Entre el 12 y el 16 de julio último, se produjeron acciones militares que han dejado, según datos oficiales, 17 muertos, cinco efectivos armenios y 12 azeríes, en el sector de Tavush -Tovuz, próxima a Karabaj, donde desde 1991 a 1994 se libró una guerra que dejó cerca de 30 mil muertos y un millón de desplazados.
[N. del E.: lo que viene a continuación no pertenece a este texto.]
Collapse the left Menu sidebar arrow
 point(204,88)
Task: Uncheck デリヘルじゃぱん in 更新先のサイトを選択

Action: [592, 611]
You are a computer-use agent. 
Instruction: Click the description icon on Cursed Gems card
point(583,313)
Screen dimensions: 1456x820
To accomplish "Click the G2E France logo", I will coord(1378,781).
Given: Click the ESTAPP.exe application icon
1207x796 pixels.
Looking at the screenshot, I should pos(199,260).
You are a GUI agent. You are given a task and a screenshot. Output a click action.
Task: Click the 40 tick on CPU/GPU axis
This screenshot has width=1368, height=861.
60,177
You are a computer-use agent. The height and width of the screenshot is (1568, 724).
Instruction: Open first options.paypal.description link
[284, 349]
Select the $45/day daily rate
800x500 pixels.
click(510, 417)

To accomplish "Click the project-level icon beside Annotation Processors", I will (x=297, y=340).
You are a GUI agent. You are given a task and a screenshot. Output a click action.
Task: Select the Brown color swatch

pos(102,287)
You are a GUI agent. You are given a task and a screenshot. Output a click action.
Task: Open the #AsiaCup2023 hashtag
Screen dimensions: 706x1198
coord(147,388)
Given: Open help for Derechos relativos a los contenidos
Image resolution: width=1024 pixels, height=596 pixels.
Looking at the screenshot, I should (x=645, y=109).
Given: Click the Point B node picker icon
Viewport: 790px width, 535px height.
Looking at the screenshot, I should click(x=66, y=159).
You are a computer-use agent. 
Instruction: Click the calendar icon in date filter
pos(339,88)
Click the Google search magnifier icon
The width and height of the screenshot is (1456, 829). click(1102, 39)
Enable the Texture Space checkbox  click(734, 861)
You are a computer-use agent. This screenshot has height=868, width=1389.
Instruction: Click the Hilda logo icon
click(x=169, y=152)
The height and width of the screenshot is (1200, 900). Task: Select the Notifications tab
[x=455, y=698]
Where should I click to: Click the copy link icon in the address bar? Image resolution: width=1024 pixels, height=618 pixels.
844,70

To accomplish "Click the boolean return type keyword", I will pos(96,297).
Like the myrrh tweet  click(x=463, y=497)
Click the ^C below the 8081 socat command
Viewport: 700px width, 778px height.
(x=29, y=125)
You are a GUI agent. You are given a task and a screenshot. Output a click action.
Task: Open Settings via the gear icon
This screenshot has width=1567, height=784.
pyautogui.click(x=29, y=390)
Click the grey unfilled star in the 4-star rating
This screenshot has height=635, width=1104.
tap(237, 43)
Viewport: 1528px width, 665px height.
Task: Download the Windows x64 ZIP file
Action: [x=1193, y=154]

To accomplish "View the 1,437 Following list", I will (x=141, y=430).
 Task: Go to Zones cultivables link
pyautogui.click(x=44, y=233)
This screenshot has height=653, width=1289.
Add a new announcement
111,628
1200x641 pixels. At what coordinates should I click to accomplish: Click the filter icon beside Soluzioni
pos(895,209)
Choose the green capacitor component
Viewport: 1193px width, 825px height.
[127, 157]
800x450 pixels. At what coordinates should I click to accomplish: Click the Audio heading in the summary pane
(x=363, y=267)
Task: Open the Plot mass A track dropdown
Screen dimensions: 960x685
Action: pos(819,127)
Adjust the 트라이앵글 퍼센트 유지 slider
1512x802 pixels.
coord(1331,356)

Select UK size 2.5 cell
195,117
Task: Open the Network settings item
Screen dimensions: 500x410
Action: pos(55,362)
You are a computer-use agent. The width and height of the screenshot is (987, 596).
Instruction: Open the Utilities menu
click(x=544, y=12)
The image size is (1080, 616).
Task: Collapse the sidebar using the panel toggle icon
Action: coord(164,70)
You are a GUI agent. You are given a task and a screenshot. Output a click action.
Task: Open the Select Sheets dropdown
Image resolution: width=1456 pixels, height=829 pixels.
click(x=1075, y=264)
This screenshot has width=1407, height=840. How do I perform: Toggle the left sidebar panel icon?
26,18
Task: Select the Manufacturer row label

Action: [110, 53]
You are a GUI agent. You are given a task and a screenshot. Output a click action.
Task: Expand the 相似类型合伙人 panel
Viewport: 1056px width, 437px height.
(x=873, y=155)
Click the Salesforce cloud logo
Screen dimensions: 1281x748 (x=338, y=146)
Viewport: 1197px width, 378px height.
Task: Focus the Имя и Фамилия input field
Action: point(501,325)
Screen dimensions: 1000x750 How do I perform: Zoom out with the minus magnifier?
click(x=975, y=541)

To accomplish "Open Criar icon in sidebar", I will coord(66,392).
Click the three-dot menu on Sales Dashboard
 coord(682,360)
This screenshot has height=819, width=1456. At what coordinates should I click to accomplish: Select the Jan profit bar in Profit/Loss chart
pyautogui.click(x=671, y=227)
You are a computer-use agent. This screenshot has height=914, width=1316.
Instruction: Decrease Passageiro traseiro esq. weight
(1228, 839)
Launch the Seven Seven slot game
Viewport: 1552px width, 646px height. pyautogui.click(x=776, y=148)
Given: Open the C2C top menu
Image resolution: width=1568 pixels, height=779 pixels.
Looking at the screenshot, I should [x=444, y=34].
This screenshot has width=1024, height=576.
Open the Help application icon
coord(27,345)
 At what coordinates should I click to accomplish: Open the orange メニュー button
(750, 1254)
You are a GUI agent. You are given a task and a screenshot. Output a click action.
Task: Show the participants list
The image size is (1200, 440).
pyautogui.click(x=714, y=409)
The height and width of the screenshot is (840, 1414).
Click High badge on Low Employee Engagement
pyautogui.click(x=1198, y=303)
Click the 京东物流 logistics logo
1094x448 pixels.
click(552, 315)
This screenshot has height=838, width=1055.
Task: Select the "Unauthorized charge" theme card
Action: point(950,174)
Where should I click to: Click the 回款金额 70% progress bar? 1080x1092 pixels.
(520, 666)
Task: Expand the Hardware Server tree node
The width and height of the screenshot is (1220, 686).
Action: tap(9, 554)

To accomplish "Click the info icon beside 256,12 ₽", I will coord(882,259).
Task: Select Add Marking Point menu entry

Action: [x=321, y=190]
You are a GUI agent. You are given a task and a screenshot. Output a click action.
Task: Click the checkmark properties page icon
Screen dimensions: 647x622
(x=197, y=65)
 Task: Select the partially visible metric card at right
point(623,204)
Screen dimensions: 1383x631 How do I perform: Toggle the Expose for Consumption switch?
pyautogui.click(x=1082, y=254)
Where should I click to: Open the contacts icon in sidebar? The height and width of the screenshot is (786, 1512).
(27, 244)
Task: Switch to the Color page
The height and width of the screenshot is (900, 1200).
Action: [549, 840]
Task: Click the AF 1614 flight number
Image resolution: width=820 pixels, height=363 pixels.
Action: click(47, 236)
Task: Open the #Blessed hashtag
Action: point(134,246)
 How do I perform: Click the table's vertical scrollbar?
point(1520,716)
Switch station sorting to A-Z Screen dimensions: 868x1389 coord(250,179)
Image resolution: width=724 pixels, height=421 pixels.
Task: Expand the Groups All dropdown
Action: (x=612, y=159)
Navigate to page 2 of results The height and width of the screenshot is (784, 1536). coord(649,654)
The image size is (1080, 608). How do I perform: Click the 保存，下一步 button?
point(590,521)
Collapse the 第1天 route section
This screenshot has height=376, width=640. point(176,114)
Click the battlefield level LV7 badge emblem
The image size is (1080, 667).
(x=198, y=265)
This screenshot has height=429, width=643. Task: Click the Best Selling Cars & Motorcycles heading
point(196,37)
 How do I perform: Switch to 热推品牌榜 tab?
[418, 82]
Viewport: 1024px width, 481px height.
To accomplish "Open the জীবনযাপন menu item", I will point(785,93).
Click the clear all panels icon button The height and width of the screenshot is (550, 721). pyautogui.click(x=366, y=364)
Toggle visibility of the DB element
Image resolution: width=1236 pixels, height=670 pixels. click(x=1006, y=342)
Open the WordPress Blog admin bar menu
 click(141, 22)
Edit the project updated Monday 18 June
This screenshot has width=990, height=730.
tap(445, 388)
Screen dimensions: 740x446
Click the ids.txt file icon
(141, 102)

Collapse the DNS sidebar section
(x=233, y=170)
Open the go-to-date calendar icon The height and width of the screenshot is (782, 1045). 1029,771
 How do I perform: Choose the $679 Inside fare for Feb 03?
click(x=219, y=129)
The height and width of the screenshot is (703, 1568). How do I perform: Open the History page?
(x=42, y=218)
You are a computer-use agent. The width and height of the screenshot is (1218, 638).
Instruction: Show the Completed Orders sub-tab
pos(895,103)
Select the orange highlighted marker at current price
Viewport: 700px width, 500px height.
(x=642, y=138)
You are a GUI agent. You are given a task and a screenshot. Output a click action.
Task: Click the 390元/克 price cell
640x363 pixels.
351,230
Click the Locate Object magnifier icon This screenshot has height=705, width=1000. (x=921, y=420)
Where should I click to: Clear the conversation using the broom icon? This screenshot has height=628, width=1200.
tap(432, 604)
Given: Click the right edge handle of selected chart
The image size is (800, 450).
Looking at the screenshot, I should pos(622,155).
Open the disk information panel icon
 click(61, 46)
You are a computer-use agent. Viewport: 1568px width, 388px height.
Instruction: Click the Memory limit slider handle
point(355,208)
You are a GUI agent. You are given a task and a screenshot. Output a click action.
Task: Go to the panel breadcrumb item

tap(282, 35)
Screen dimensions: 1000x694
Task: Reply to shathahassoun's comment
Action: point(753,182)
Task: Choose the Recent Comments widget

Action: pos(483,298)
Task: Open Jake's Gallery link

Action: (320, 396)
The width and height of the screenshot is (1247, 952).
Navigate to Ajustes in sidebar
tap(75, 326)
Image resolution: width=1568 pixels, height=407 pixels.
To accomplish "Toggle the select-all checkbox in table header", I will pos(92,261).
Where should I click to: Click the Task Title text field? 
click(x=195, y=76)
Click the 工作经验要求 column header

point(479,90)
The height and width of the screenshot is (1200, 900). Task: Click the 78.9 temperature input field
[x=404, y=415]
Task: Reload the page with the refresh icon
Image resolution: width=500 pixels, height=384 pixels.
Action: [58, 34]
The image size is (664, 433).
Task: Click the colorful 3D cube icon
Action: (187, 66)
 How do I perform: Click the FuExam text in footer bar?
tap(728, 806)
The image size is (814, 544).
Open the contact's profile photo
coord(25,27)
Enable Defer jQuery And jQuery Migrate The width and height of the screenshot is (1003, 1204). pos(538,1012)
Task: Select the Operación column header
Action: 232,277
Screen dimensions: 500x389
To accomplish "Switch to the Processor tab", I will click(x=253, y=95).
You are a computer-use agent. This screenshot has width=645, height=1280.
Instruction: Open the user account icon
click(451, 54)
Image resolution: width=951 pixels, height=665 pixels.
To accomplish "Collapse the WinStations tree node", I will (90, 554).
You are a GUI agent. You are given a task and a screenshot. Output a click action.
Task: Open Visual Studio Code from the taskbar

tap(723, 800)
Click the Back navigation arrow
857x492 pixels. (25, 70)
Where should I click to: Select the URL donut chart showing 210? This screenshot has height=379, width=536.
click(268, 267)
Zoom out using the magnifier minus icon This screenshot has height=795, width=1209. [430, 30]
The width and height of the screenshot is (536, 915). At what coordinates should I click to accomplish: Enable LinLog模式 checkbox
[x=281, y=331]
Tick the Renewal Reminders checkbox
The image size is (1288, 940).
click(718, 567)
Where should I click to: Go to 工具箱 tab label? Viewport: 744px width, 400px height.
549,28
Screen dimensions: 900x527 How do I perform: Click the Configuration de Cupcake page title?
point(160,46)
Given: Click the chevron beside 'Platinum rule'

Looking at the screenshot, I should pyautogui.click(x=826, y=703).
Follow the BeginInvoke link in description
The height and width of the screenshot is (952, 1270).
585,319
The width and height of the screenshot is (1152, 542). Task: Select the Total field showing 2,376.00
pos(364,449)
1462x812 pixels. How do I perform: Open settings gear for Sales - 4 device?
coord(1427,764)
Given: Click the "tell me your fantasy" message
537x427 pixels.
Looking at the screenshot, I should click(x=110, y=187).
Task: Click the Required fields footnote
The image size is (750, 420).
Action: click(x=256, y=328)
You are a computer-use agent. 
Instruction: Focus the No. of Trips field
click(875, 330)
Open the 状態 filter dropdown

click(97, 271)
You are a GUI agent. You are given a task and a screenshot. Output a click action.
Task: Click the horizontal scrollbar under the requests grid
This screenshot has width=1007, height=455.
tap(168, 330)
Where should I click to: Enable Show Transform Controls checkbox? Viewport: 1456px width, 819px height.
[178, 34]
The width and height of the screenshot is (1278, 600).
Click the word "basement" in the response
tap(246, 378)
Los hechos se han producido a unos trecientos kilómetros de Nagorno-Karabakh, el campo de batalla habitual de estos enfrentamientos, que hoy se encuentra bajo el nombre de la República de Artsaj, un estado sin reconocimiento internacional.

 

Durante los choques de julio, que se habrían iniciado por la intromisión de efectivos azerbaiyanos en territorio armenio, según informó su Ministerio de Defensa, los azeríes habrían perdido una gran cantidad de insumos, entre ellos drones que habrían sido derribados durante las operaciones, los que fueron exhibidos en Ereván.

 

Para agregar más dramatismo a la crítica situación, Ankara disparó una declaración en la que dice: “Turquía apoyará cualquier decisión que tome el fraternal pueblo azerbaiyano en su justa lucha”. Al tiempo que el ministro de defensa turco, Hulusi Akar, declaró que: “Turquía y su ejército están listos para apoyar completamente a Azerbaiyán”. Lo que fue considerado como una amenaza directa por parte de Armenia.

 

Cuando la situación parecía volver a la “tensa normalidad” que impera en la frontera desde los acuerdos de paz de 1994, firmados en Biskek, la capital de Kirguistán, con los auspicios rusos, el pasado 27 de julio a primeras horas de la madrugada el militar armenio Ashot Mikaelián, murió producto del disparo de un francotirador azerí, lo que incremento la tensión todavía más y podría echar por tierra los esfuerzos de estructuras regionales como la Organización del Tratado de Seguridad Colectiva o CSTO, compuesto por Armenia, Bielorrusia, Kazajstán, Kirguistán, Rusia y Tayikistán, por alcanzar un punto de estabilidad.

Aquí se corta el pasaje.